Fish and shellfish are excellent sources of important nutrients that support children’s growth and development, including vitamin D, iodine, selenium and protein. Fatty fish such as salmon, sardines and mackerel also provide DHA, an omega-3 fatty acid that plays a key role in brain and eye development.
US dietary guidance recommends that children eat fish about 2 times per week, choosing a variety of fish to maximise nutritional benefits and minimise exposure to environmental contaminants. Variety is beneficial both for health and sustainability.
Easy ways to serve fish
Fish doesn’t have to be complicated to prepare. Simple options include:
- Baking, steaming or boiling fish until fully cooked and flaky
- Using commercially prepared fish products made for children
- Serving fish as a spread, such as canned salmon or sardines on bread
Trying different formats can make it easier to find options your child enjoys.

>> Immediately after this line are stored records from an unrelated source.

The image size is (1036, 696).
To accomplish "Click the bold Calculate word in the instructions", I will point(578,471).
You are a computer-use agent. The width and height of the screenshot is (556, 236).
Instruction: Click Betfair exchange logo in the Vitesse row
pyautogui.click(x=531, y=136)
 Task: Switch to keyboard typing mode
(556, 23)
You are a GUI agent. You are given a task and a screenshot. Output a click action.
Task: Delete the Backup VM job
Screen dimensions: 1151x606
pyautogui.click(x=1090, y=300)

If your child doesn’t eat fish
If a child eats little or no fish, meals prepared with canola oil and canola-based spreads can help provide omega-3 fats. The body can convert some of these fats into DHA, but conversion is limited.

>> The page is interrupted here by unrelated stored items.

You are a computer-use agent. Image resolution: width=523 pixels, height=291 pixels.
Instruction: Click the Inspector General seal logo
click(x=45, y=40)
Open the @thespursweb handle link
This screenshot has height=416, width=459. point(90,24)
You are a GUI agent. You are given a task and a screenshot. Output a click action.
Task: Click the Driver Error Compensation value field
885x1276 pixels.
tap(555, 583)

Plant sources such as walnuts and flaxseed oil also contain omega-3 fatty acids, but they do not fully replace the DHA naturally found in fish.

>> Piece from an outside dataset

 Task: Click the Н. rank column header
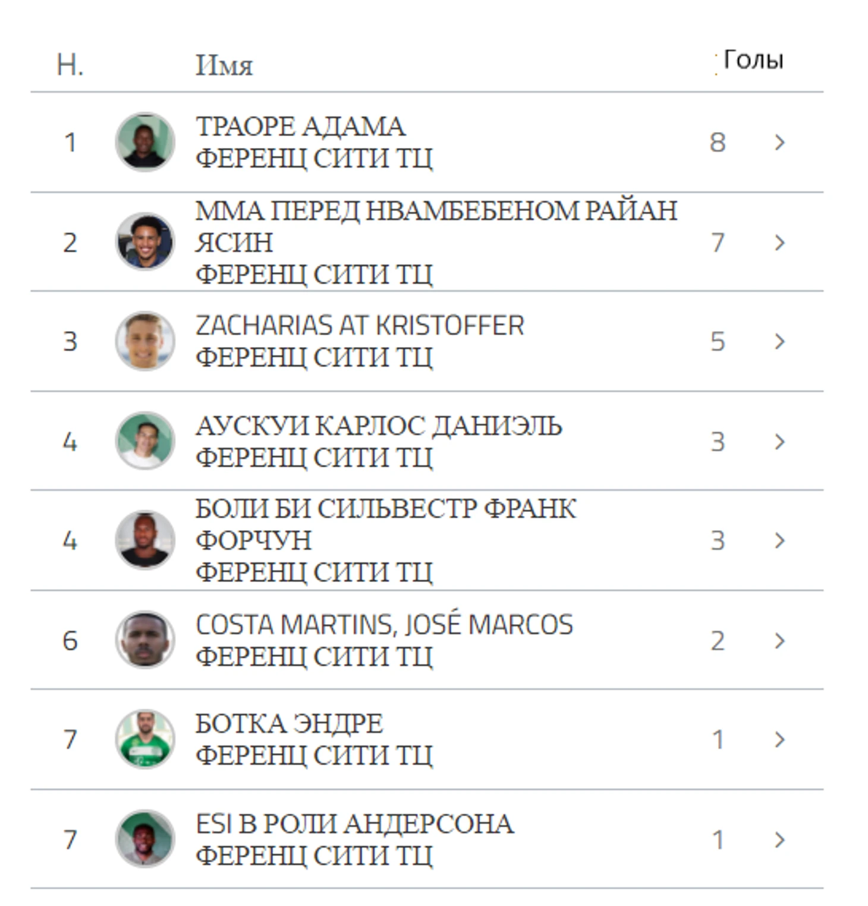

Fish that may contain environmental contaminants
Most commonly eaten fish are safe for children when consumed regularly. However, some fish may contain higher levels of environmental contaminants such as mercury, PCBs or dioxins. US authorities advise limiting or avoiding fish that are high in contaminants, especially for young children and women who may become pregnant. Examples include:
- Shark
- Swordfish
- King mackerel
- Tilefish (from the Gulf of Mexico)
Locally caught fish from lakes and rivers may also contain contaminants. Always check local fish advisories before serving locally caught fish to children. Fish commonly sold in US grocery stores—such as salmon, cod, pollock, haddock and canned light tuna—are generally considered safe choices for children when eaten in recommended amounts.